There are plenty of other cult movies that Shout! Factory has been putting out, including Penelope Spheeris’ Dudes, The Incredible Shrinking Woman with Lily Tomlin, and deluxe Scream Factory editions like Misery, American Gothic, Darkman II and III, and George Romero’s Land Of The Dead. As always, they maximize their bonus features for the devoted fans they cater to.

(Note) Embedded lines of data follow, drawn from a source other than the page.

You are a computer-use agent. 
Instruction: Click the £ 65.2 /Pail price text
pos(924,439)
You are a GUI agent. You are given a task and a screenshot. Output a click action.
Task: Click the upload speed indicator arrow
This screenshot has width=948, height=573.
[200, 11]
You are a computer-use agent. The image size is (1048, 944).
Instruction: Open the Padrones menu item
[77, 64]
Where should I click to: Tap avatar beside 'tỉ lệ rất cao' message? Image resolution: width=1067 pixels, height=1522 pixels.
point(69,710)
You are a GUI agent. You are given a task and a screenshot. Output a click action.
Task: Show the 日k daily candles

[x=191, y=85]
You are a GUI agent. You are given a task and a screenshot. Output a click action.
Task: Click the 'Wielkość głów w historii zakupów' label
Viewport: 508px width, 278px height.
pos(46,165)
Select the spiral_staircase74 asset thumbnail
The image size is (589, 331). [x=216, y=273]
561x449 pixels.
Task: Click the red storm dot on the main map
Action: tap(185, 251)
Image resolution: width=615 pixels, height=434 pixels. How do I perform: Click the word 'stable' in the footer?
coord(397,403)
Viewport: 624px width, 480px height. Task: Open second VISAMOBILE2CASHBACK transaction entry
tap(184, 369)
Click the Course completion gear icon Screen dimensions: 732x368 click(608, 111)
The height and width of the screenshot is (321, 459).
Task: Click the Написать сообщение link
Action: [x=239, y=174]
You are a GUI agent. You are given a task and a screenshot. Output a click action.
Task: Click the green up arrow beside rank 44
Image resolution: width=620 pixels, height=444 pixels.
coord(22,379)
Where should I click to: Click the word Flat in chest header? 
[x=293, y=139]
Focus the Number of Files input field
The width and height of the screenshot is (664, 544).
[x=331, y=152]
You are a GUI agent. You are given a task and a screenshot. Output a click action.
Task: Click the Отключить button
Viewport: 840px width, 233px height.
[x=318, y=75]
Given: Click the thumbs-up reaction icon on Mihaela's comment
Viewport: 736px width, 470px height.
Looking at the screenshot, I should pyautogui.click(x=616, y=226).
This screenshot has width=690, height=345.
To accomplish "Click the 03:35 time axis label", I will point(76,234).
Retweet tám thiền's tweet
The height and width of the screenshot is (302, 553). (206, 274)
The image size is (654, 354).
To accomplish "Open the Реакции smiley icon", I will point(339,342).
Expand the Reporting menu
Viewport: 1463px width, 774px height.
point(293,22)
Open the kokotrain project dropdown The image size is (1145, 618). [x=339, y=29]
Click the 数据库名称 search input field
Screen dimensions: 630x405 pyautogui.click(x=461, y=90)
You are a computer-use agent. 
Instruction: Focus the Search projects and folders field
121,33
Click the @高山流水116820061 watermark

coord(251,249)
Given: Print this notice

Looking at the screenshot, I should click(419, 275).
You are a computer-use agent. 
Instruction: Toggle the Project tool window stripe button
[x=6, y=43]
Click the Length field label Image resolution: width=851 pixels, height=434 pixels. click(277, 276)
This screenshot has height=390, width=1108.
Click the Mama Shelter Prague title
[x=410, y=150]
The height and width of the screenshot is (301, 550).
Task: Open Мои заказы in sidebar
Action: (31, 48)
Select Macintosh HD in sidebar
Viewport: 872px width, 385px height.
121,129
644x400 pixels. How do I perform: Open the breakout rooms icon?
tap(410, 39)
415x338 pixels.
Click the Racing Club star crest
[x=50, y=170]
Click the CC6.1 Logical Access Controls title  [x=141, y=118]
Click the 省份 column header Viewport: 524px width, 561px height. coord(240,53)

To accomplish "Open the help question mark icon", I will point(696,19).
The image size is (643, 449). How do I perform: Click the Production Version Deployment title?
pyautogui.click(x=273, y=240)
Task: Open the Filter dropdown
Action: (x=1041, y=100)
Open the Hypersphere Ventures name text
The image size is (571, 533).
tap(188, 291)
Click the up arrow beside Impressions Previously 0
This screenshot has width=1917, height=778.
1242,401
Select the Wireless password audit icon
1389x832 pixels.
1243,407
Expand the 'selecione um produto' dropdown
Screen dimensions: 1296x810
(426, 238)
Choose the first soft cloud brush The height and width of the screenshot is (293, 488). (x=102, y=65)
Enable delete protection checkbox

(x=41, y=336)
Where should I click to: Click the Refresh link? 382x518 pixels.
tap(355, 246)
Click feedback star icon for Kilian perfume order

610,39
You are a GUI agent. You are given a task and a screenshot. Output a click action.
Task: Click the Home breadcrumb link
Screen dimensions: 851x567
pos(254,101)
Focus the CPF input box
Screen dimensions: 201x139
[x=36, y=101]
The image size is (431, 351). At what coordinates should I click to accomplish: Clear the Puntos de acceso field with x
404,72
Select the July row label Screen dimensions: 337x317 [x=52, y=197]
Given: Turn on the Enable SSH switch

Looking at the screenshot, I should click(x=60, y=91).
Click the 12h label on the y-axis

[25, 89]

Those Pesky Pirates Return
I’ve got to admit that the newest Jack Sparrow epic, Pirates Of The Caribbean: Dead Men Tell No Tales, is convoluted and disappointing. To its credit, the opening sequence, in which Jack (Johnny Depp) and his crew try to steal a safe and end up having to drag along an entire building, is wonderfully gonzo, and the cameo from Sir Paul McCartney as an incarcerated pirate awaiting his expected torture is good fun. But this tale of supernatural revenge lacks the spirit of the series’ best entries. Still, I include it here as there is likely a Sparrow/Depp fan or series completest in your life who may still want it, and a sixth installment is in the works. Go figure.
Whole ‘Lotta Hitchcock
If you’re a true devotee of the Master Of Suspense, Universal has the box set for you. Alfred Hitchcock: The Ultimate Collection is a repackaging of a 15-film set that has been reissued in different configurations over the years, but beyond the 15 hours of bonus features this version also includes 10 episodes of the Alfred Hitchcock Presents and Alfred Hitchcock TV Hour series from the 1950s and 1960s on DVD, along with a 58-page book. Let’s not forget the films, which include Psycho, The Birds, Rear Window, Rope, Frenzy, Vertigo, and many more. Presuming you or a loved one doesn’t have this, it’s a fantastic bargain. The Blu-ray set sells for $86 on Amazon.